Görevi kötüye kullanma suçundan sanık Necat’ın beraatına ilişkin, ilk derece mahkemesi sıfatıyla yargılama yapan Yargıtay 4. Ceza Dairesince verilen 15.12.2011 gün ve 24-22 sayılı hüküm katılan vekili tarafından temyiz edilmiştir.
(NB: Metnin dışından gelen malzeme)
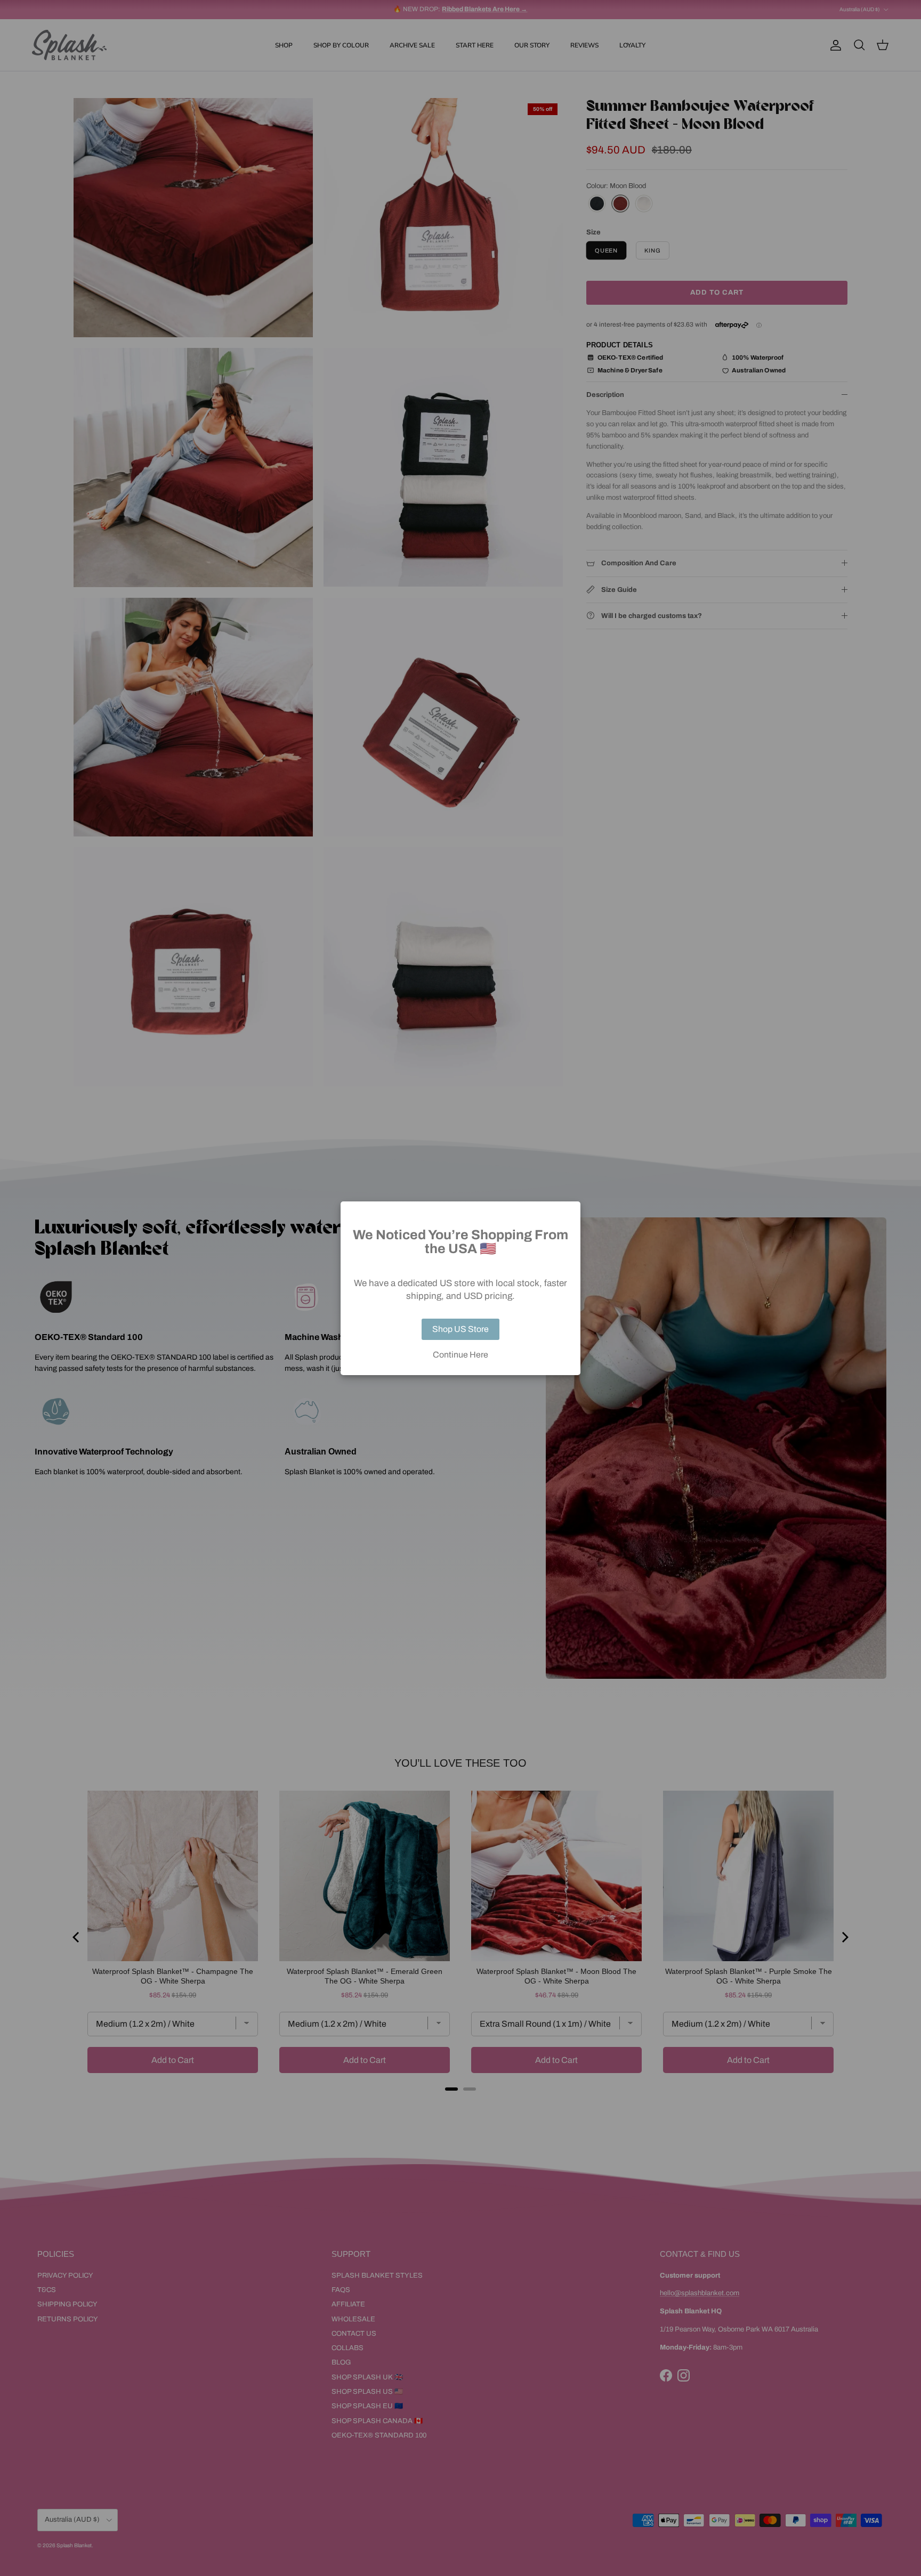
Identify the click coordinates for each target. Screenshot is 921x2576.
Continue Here (460, 1355)
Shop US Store (460, 1329)
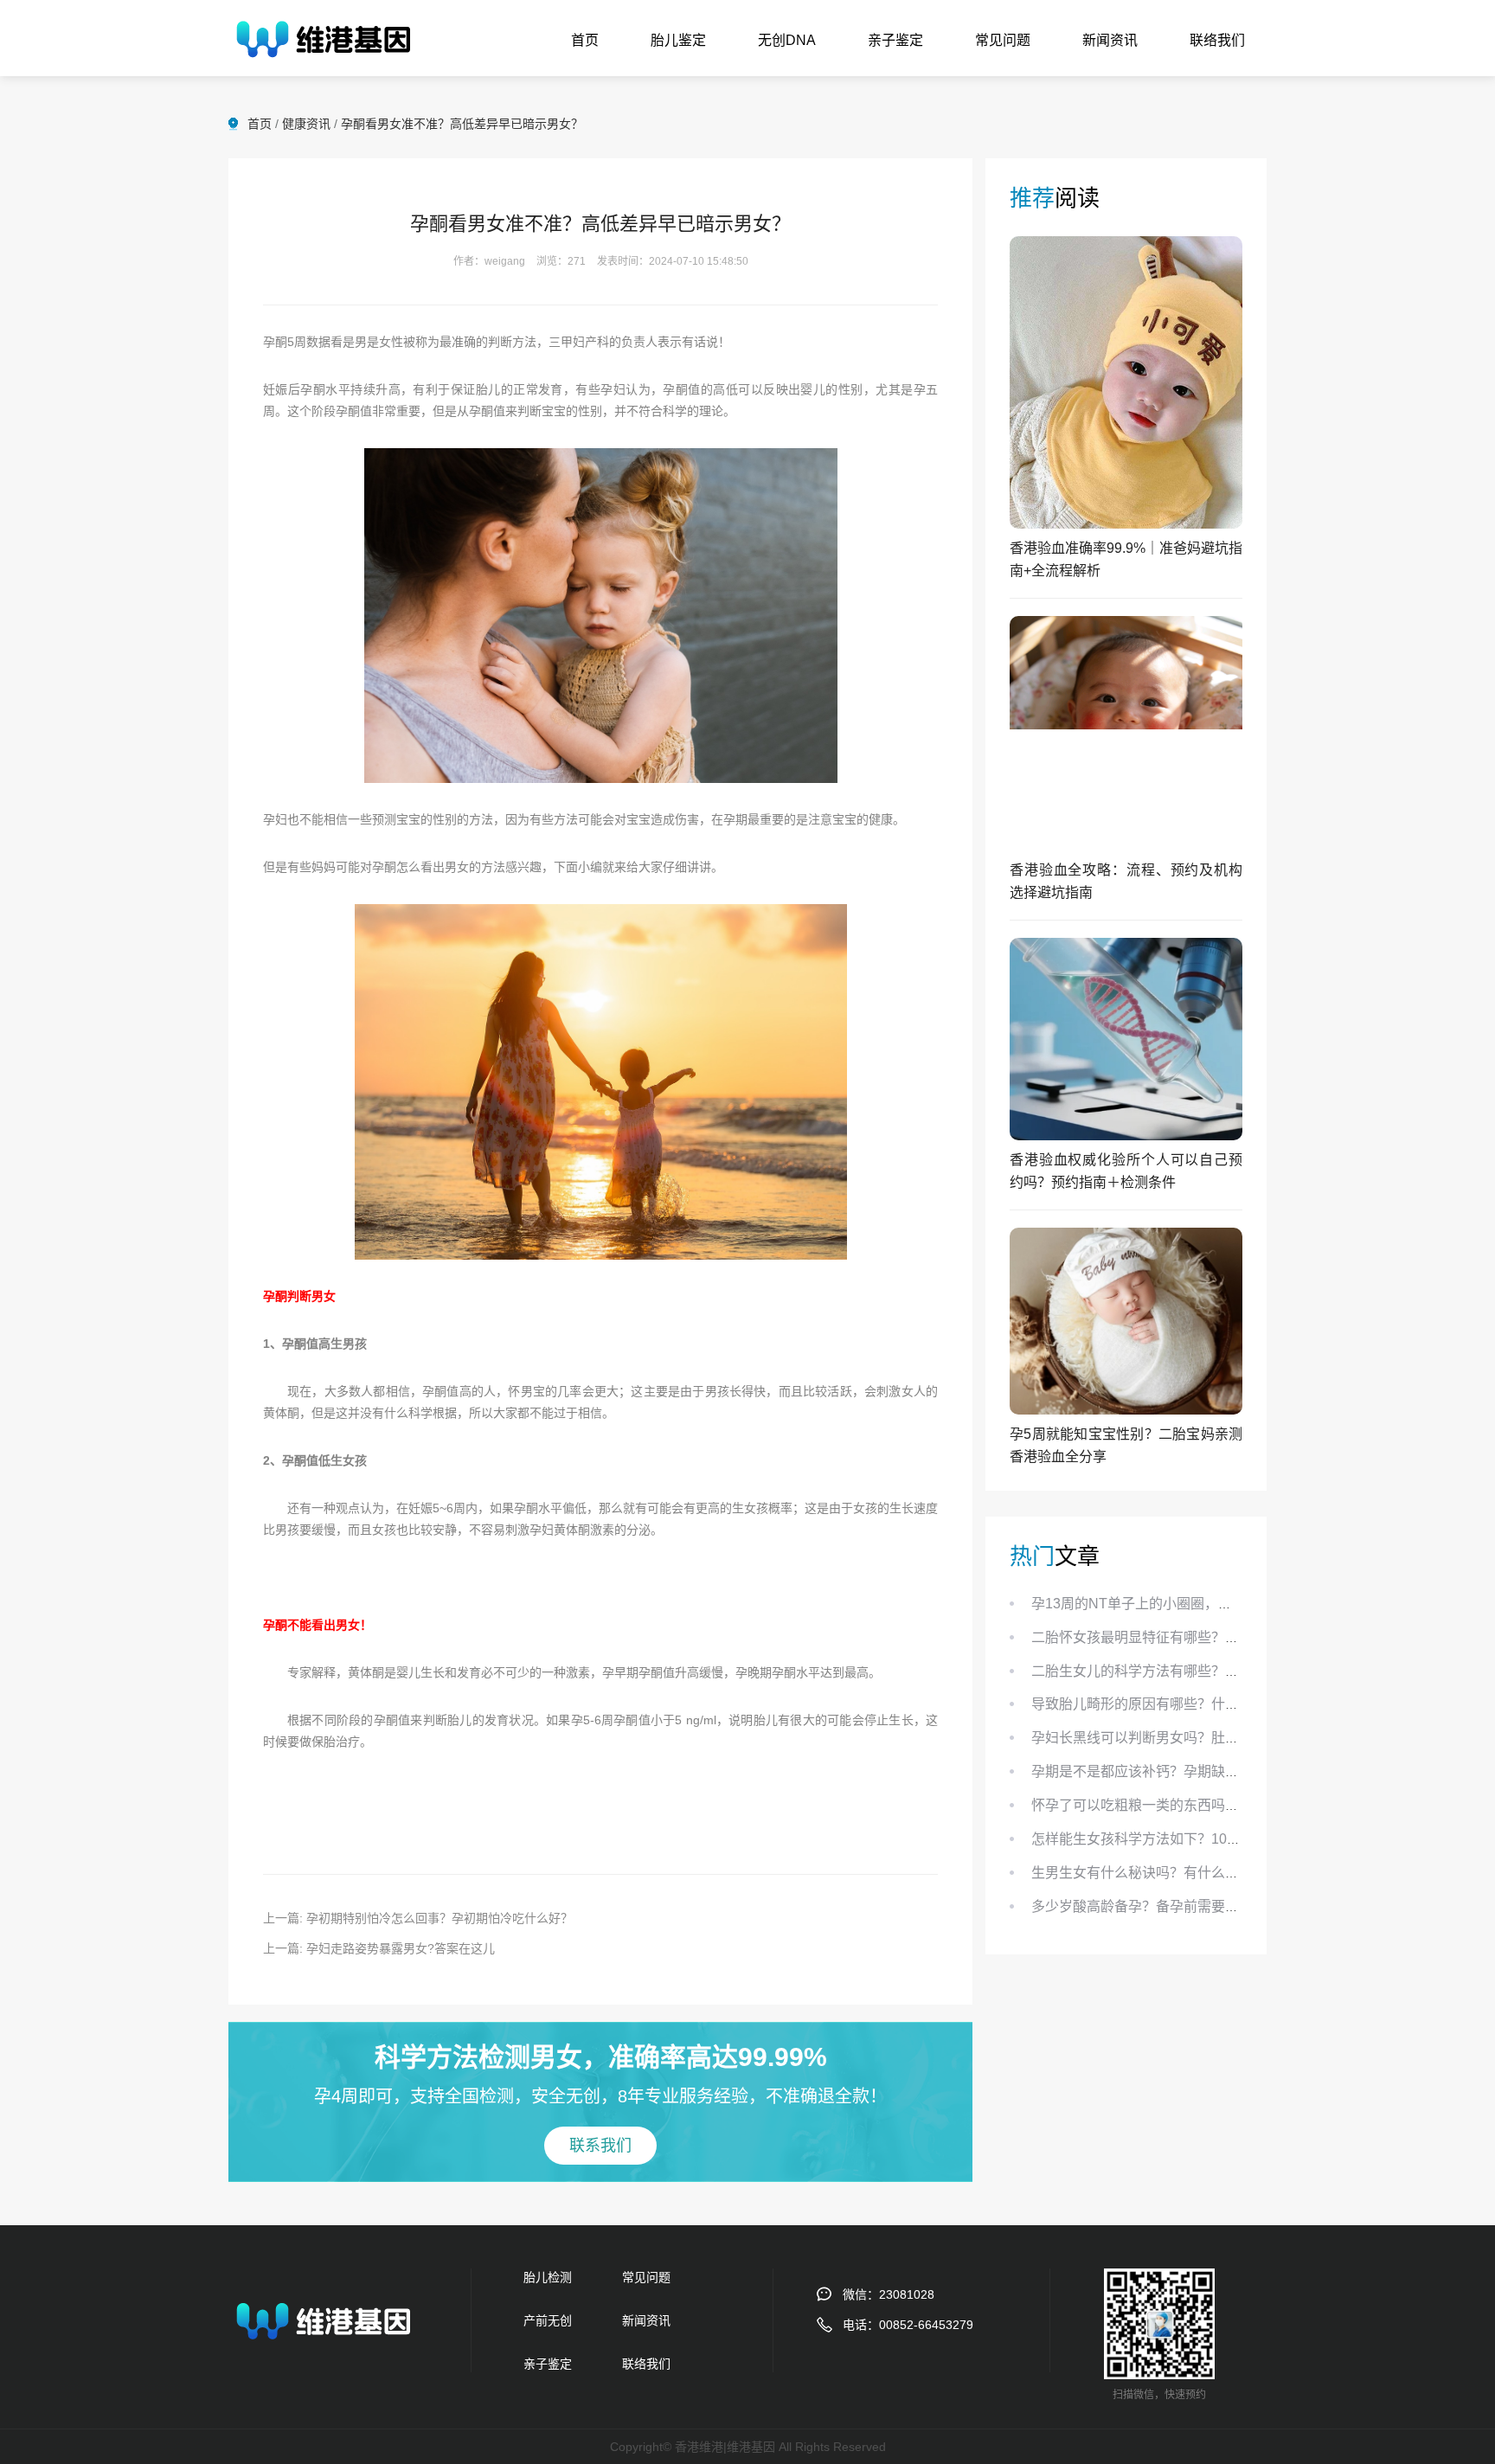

Yargıtay Cumhuriyet Başsavcılığının 06.02.2012 gün ve 124 sayılı “onama” istemli tebliğnamesiyle Yargıtay Birinci Başkanlığına gönderilen dosya, Ceza Genel Kurulunca değerlendirilmiş ve açıklanan gerekçelerle karara bağlanmıştır.
TÜRK MİLLETİ ADINA
CEZA GENEL KURULU KARARI
Sanığın, görevi kötüye kullanma suçundan beraatına karar verilen somut olayda, Yargıtay Ceza Genel Kurulunca çözümlenmesi gereken uyuşmazlık, suç tarihinde Milli Eğitim Bakanlığı müsteşarı olan sanığın görevi kötüye kullanma suçunu işleyip, işlemediğinin belirlenmesine ilişkindir.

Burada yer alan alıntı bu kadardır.